- Relief pitcher
- Born: October 16, 1985 (age 40) Santa Lucía, Dominican Republic
- Batted: RightThrew: Right

MLB debut
- May 24, 2010, for the Cincinnati Reds

Last MLB appearance
- September 29, 2012, for the Houston Astros

MLB statistics
- Win–loss record: 1–4
- Earned run average: 5.60
- Strikeouts: 46
- Stats at Baseball Reference

Teams
- Cincinnati Reds (2010); Houston Astros (2010–2012);

= Enerio del Rosario =

Dominican baseball player (born 1985)

Enerio Del Rosario (born October 16, 1985) is a Dominican former right-handed pitcher. He was signed in 2005 at the age of 19.

==Career==
He was added to the Cincinnati Reds 40 man roster after the 2009 season to protect him from the Rule 5 draft. Despite owning a 2.09 ERA in 9 games, Del Rosario allowed 13 hits in just 8 innings of work while also walking 4 batters. He was designated for assignment on September 13, 2010.

On September 16, 2010, Del Rosario was traded to the Houston Astros for cash considerations and added to the 40-man roster.

In 2011, Del Rosario appeared in a career high 54 games for the Astros. His control was an issue, as he issued the same number of walks as strikeouts in 53 innings.

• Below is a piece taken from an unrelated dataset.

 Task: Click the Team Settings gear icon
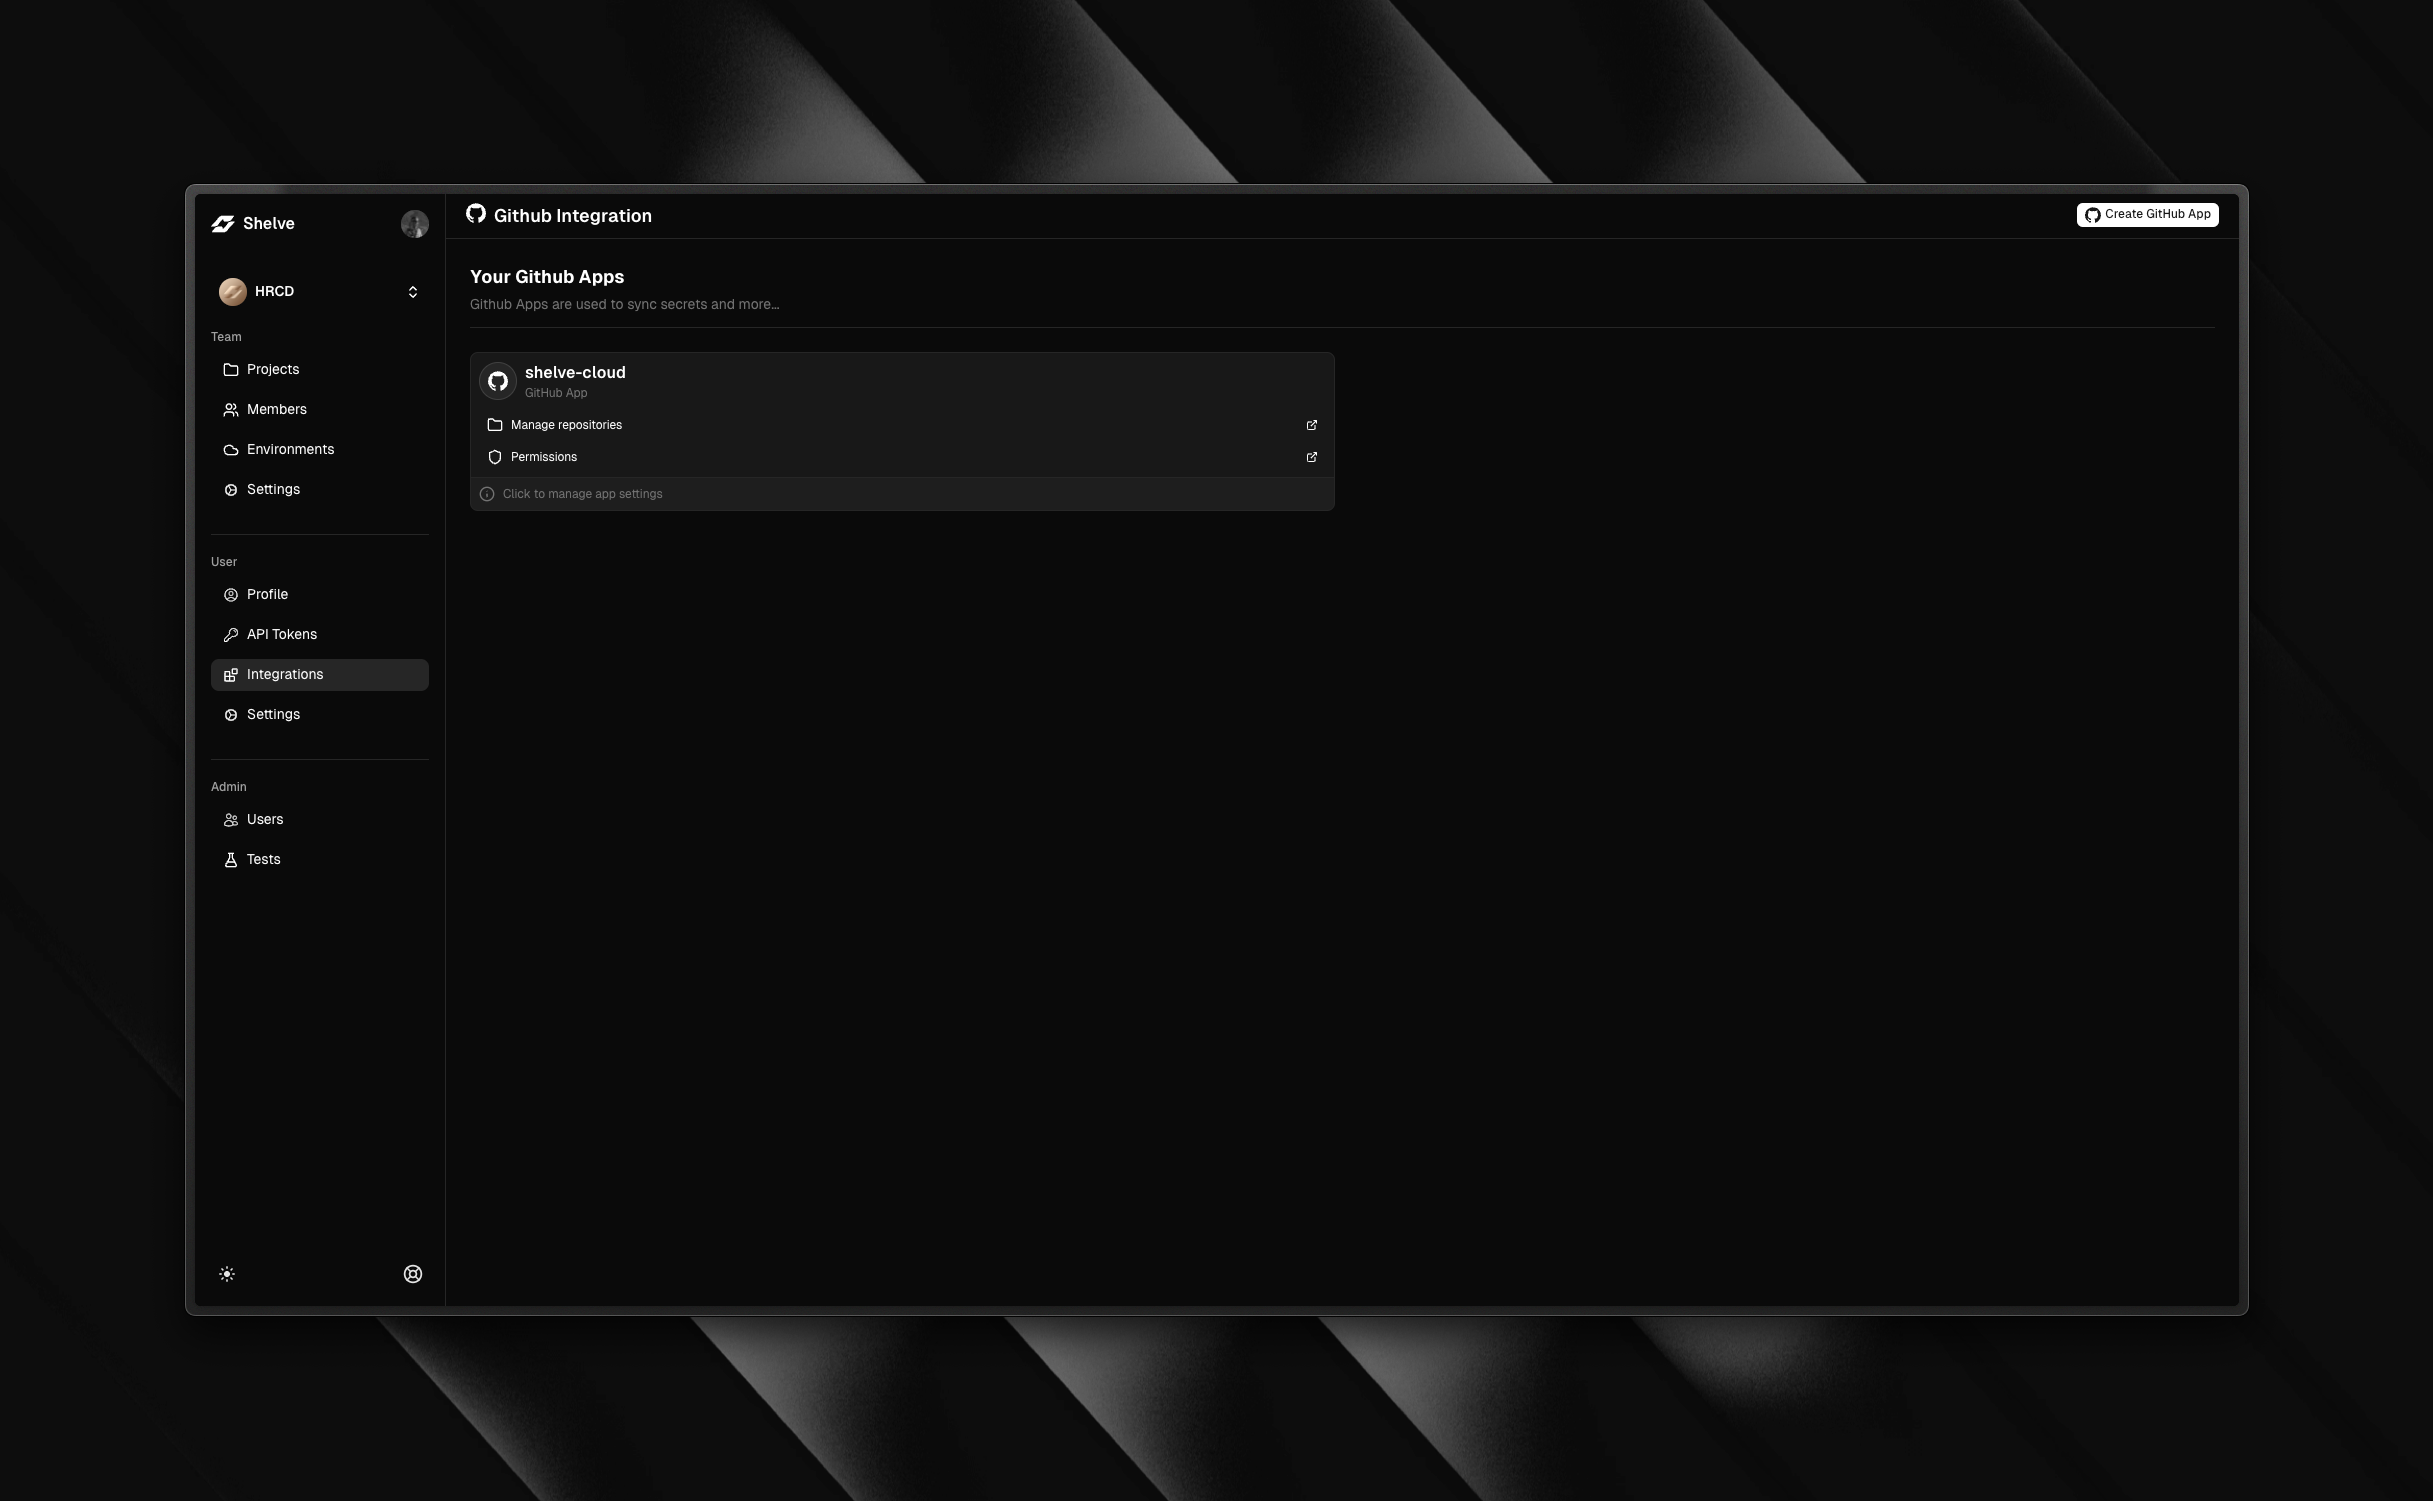point(229,488)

Del Rosario was outrighted to the Astros' Triple-A affiliate Oklahoma City RedHawks on July 28, 2012. He was called up to the Major League roster on September 10 when Francisco Cordero was released. Del Rosario was designated for assignment by the Astros on October 26, 2012, when Che-Hsuan Lin was claimed off waivers from the Boston Red Sox. In 2013, he pitched in the Mexican League for the Acereros de Monclova.